== Entries provided ==

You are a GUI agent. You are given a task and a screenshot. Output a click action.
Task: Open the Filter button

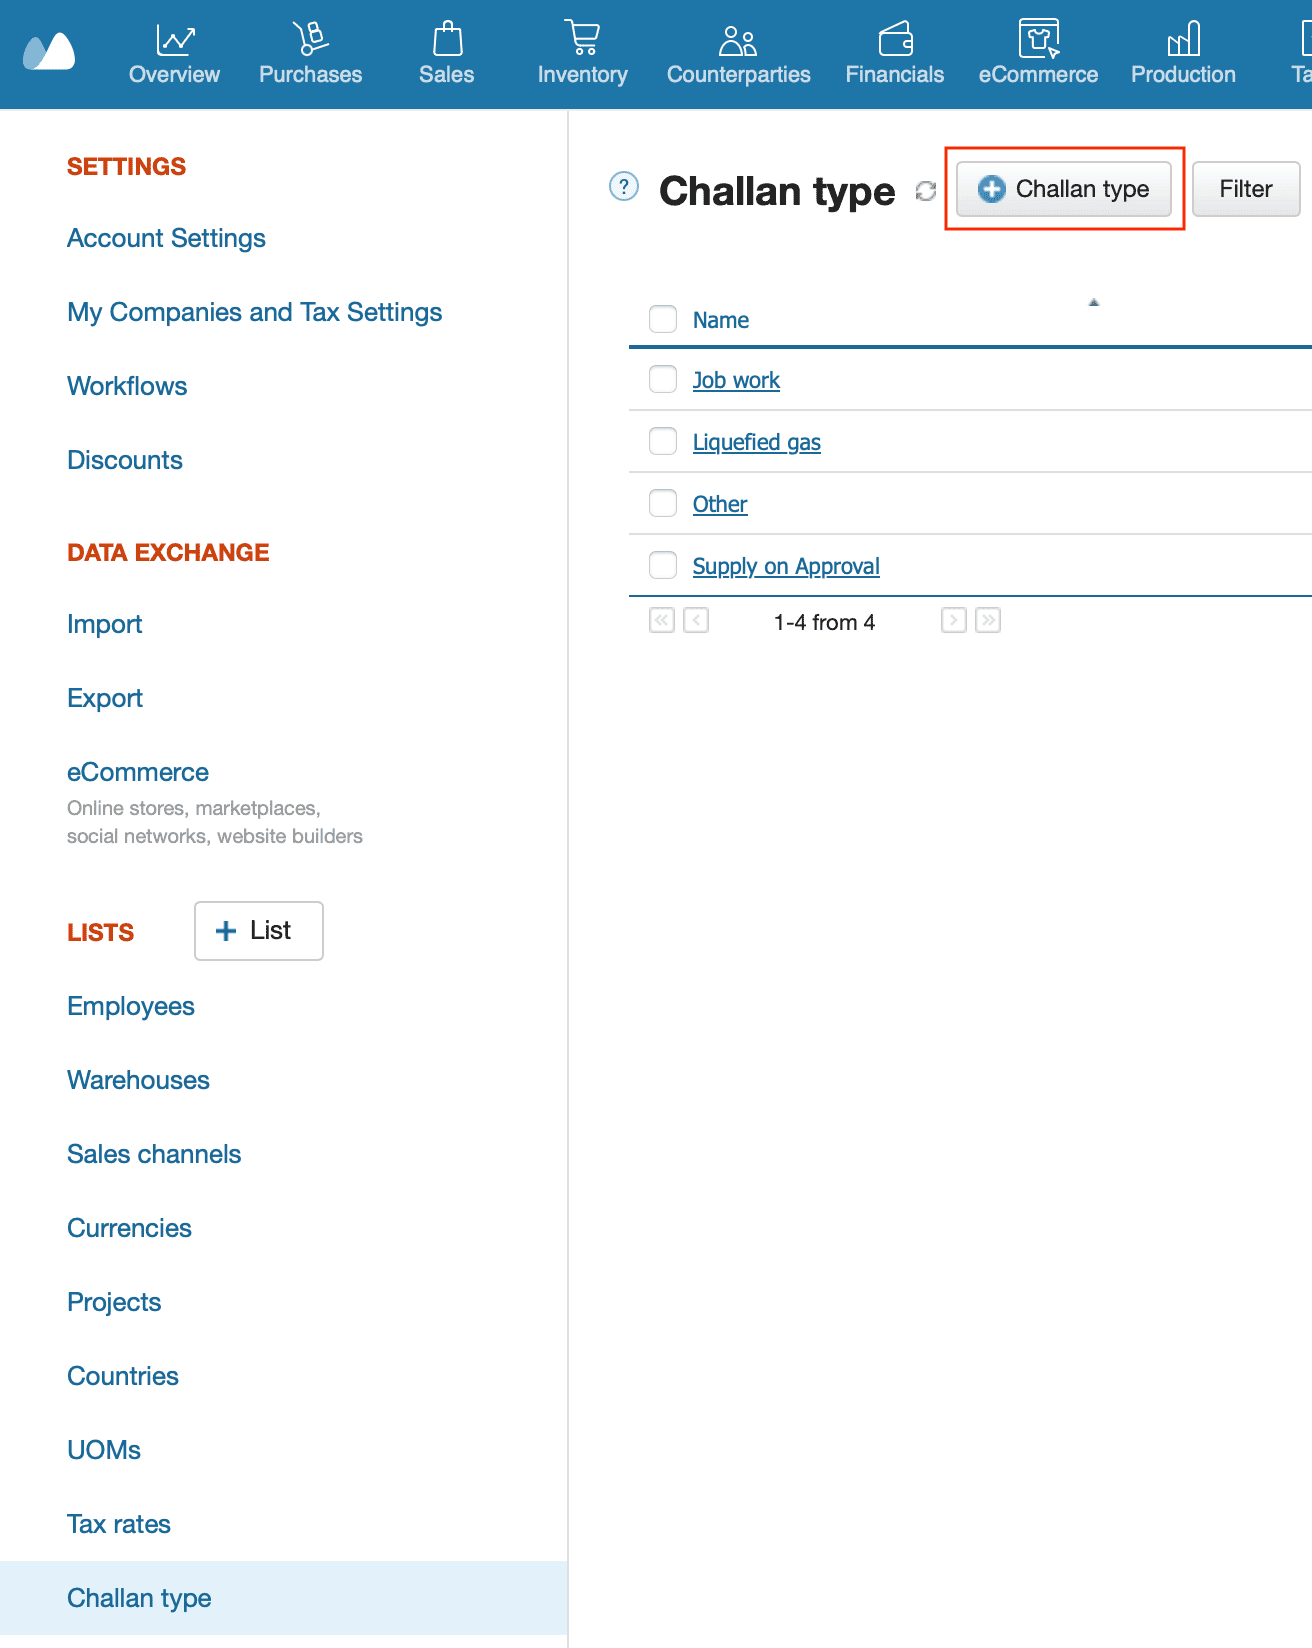point(1245,189)
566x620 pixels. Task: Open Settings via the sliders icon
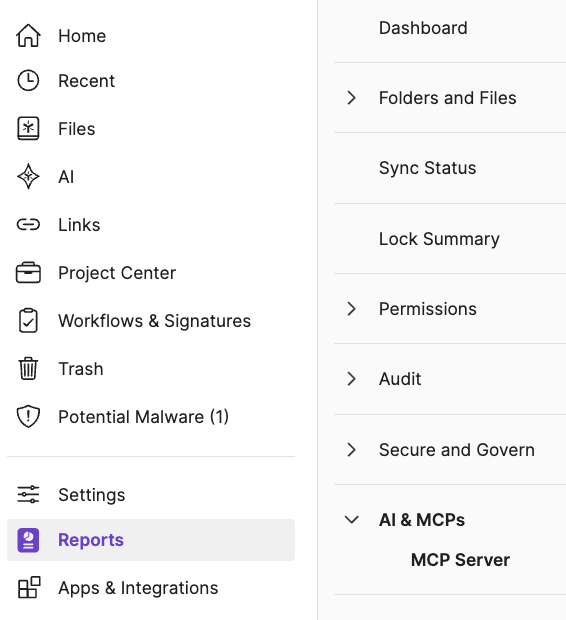(x=28, y=494)
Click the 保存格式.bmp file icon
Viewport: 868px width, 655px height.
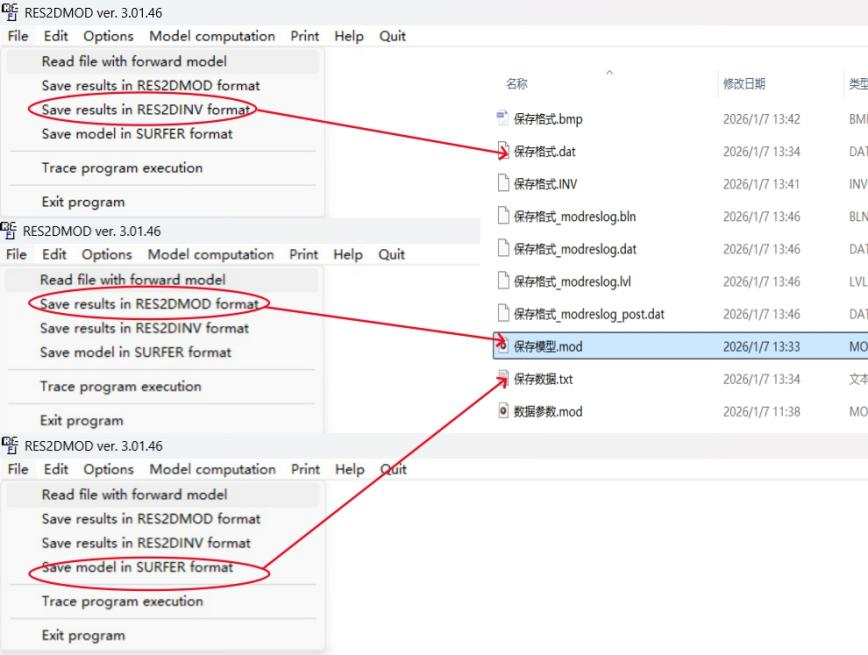pyautogui.click(x=503, y=119)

===

→ Work order: The job is to copy all the records precisely while omitting any picture.

→ Response:
You are a GUI agent. You are given a task and a screenshot. Output a click action.
Task: Open the Filter button

point(1245,189)
566x620 pixels. Task: Open Settings via the sliders icon
(x=28, y=494)
Click the 保存格式.bmp file icon
Viewport: 868px width, 655px height.
pyautogui.click(x=503, y=119)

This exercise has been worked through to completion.